Après avoir lu quinze pages, évidemment écrites par un scribe ignorant et distrait, car j’eus quelque peine à en saisir le sens, je plongeai la main dans la poche béante de ma redingote pour en tirer ma tabatière, mais ce mouvement si naturel et quasi instinctif me coûta cette fois un peu d’effort et de fatigue; toutefois j’ouvris la boîte d’argent et j’en tirai quelques grains de la poudre odorante, qui s’éparpillèrent le long du plastron de ma chemise, sous mon nez frustré. Je suis certain que mon nez exprima son désappointement, car il est fort expressif. Il a trahi plusieurs fois mes plus intimes pensées et notamment dans la bibliothèque publique de Coutances, où je découvris, à la barbe de mon collègue Brioux, le cartulaire de Notre-Dame des Anges.
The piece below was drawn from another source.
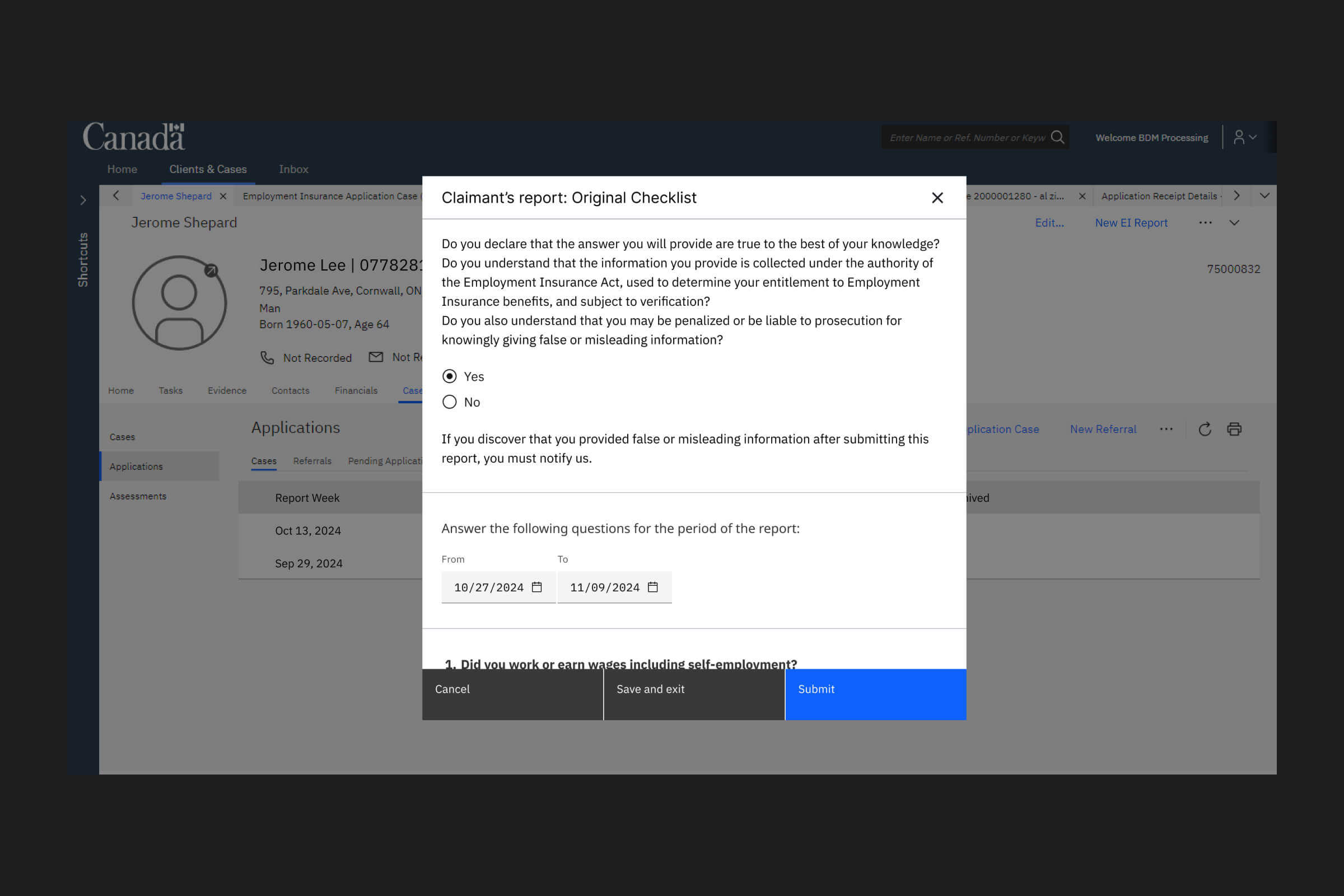1344x896 pixels.
Task: Click the profile photo enlarge arrow icon
Action: coord(212,270)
Quelle ne fut pas ma joie! Mes yeux, petits et ternes sous leurs lunettes, n’en laissèrent rien voir. Mais à la seule vue de mon nez en pied de marmite, qui frémissait de joie et d’orgueil, Brioux devina que j’avais fait une trouvaille. Il remarqua le volume que je tenais, nota l’endroit où je le mis en quittant la place, l’alla prendre sur mes talons, le copia en cachette et le publia à la hâte, pour me jouer un tour. Mais, croyant m’engeigner, il s’engeigna lui-même. Son édition fourmille de fautes, et j’eus la satisfaction d’y relever quelques grosses bévues.
Pour revenir au point où j’étais, je soupçonnai qu’une lourde somnolence pesait sur mon esprit. J’avais sous les yeux une charte dont chacun peut apprécier l’intérêt, quand j’aurai dit que mention y est faite d’un clapier vendu à Jehan d’Estourville, prêtre, en 1212. Mais, bien que j’en sentisse alors toute l’importance, je n’y donnai pas l’attention qu’un tel document exigeait impérieusement. Mes yeux, quoi que je fisse, se tournaient vers un côté de la table qui ne présentait aucun objet important au point de vue de l’érudition. Il n’y avait à cet endroit qu’un assez gros volume allemand, relié en peau de truie, avec des clous de cuivre aux plats et d’épaisses nervures sur le dos. C’était un bel exemplaire de cette compilation recommandable seulement pour les gravures sur bois dont elle est ornée et qui est si connue sous le nom de Chronique de Nuremberg. Le volume, dont les plats étaient légèrement entrebâillés, reposait sur sa tranche médiane.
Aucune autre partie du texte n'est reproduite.